> TASK GOAL
Provide the count of lines below that include the word "column", without any accompanying remarks.

> PROVIDED ENTRIES
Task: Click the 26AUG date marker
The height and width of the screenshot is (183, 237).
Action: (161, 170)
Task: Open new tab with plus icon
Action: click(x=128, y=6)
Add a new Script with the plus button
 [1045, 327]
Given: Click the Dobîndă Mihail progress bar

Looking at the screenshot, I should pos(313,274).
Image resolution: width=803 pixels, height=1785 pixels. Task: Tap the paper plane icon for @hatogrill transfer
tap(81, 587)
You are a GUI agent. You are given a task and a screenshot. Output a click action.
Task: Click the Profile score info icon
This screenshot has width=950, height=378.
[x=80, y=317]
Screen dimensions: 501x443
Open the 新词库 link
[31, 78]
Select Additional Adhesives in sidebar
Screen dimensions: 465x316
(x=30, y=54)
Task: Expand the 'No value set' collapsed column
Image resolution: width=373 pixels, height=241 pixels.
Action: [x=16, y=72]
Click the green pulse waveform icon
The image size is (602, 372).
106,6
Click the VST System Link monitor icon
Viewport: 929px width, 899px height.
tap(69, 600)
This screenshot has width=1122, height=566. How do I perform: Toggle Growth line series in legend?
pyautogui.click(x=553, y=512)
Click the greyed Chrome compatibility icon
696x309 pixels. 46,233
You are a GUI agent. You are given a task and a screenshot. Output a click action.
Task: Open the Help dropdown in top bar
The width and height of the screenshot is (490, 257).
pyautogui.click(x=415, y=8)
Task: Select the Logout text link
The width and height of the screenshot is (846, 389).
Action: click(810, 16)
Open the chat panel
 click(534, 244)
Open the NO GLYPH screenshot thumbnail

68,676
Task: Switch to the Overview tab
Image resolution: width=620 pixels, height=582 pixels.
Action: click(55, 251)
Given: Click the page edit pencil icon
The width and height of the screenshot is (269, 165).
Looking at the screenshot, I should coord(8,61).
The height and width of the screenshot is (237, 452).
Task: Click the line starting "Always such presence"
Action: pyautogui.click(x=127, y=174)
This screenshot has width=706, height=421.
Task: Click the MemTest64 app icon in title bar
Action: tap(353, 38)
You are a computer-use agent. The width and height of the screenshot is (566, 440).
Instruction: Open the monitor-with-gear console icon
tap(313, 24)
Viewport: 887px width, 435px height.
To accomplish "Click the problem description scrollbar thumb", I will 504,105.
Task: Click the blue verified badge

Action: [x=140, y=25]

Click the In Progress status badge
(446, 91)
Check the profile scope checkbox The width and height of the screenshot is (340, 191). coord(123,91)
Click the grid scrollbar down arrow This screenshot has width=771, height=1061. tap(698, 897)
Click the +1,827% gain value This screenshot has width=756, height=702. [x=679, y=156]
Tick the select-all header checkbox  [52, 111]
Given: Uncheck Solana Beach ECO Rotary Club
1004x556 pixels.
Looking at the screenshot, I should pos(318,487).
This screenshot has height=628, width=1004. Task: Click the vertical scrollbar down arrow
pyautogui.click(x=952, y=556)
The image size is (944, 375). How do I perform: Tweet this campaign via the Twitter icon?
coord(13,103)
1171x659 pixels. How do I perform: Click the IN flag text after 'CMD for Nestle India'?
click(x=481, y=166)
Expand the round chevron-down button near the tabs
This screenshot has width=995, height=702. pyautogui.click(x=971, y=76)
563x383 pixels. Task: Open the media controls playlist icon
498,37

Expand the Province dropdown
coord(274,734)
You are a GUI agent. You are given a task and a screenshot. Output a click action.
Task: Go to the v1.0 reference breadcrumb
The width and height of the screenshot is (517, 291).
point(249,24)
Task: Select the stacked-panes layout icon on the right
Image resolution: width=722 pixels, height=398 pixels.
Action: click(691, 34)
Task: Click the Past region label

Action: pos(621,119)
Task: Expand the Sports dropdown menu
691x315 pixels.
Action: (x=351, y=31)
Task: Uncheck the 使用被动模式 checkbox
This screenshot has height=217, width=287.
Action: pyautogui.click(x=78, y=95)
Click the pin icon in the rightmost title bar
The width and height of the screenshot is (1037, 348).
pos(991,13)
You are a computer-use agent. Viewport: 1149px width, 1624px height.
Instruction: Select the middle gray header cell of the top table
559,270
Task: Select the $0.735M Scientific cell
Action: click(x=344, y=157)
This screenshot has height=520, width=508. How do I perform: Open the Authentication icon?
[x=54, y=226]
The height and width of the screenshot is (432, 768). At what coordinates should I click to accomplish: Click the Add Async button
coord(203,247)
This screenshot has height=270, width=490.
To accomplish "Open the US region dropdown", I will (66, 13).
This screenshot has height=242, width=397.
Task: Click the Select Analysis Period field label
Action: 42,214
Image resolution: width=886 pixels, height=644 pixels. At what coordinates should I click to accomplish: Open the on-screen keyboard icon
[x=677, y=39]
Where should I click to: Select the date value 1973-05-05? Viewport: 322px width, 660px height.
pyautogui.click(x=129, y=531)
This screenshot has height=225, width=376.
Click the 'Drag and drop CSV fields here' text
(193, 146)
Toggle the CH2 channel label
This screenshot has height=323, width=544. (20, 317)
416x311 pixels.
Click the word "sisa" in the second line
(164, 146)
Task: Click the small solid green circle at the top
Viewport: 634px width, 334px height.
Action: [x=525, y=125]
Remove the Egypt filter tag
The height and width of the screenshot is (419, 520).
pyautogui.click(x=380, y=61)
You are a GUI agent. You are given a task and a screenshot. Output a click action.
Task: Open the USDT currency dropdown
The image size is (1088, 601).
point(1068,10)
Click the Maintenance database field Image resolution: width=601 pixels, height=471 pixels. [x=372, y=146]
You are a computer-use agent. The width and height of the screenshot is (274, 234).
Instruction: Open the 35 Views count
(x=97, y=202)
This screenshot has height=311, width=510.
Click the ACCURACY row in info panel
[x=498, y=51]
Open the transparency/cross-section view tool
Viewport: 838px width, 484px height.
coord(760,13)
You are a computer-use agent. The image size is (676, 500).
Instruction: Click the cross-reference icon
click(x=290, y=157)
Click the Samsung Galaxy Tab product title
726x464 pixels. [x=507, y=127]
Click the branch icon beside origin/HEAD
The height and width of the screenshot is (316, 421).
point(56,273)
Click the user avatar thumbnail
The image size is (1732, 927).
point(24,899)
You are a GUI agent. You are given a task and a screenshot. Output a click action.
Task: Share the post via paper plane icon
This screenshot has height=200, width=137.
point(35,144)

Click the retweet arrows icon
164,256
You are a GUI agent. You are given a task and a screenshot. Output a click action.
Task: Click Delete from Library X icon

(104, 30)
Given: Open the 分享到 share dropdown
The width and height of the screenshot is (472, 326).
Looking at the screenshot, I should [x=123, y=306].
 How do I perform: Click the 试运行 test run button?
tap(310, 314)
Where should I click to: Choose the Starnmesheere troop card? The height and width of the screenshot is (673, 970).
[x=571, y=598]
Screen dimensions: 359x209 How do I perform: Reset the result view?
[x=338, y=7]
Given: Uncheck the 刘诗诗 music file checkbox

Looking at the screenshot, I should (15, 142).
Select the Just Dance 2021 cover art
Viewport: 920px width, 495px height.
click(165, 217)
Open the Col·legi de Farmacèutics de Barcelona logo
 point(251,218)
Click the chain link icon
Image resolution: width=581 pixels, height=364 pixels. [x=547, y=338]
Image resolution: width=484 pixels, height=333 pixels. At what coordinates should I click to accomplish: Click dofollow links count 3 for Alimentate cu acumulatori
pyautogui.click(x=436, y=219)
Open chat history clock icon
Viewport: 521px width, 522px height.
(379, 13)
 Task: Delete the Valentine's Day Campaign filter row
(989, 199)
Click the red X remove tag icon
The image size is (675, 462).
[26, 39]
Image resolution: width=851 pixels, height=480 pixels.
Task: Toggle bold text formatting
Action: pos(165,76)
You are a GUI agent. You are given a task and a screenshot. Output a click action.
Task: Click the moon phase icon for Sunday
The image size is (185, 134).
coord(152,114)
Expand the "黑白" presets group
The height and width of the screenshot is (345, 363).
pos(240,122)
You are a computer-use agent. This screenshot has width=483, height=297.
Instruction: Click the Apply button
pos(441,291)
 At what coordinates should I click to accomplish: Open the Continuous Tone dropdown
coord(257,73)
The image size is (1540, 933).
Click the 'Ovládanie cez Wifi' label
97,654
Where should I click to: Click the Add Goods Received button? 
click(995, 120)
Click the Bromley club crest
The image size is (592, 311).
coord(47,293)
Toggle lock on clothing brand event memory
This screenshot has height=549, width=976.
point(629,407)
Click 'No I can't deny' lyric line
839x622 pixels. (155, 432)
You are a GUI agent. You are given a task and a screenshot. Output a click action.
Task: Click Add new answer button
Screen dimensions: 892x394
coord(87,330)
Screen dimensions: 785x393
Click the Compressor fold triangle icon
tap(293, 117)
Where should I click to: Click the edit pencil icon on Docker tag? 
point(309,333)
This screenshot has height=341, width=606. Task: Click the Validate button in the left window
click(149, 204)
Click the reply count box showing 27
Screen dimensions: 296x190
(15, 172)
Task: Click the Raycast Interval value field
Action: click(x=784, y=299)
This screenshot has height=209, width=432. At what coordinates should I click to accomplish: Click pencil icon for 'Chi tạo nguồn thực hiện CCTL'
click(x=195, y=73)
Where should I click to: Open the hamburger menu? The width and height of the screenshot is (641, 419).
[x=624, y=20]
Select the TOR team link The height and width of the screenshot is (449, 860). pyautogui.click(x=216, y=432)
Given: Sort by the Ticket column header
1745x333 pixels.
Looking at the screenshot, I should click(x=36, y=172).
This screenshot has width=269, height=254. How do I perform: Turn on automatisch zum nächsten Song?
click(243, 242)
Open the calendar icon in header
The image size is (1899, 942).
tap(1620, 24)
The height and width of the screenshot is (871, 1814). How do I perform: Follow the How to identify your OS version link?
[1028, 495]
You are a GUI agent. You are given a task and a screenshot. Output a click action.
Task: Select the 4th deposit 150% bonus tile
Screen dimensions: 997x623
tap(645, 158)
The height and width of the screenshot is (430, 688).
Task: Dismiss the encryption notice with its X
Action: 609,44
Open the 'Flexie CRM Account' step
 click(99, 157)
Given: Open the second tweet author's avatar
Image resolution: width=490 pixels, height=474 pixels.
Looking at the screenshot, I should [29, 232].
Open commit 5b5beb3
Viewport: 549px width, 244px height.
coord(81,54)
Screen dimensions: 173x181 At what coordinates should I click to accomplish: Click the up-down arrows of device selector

> FINISHED TASK
2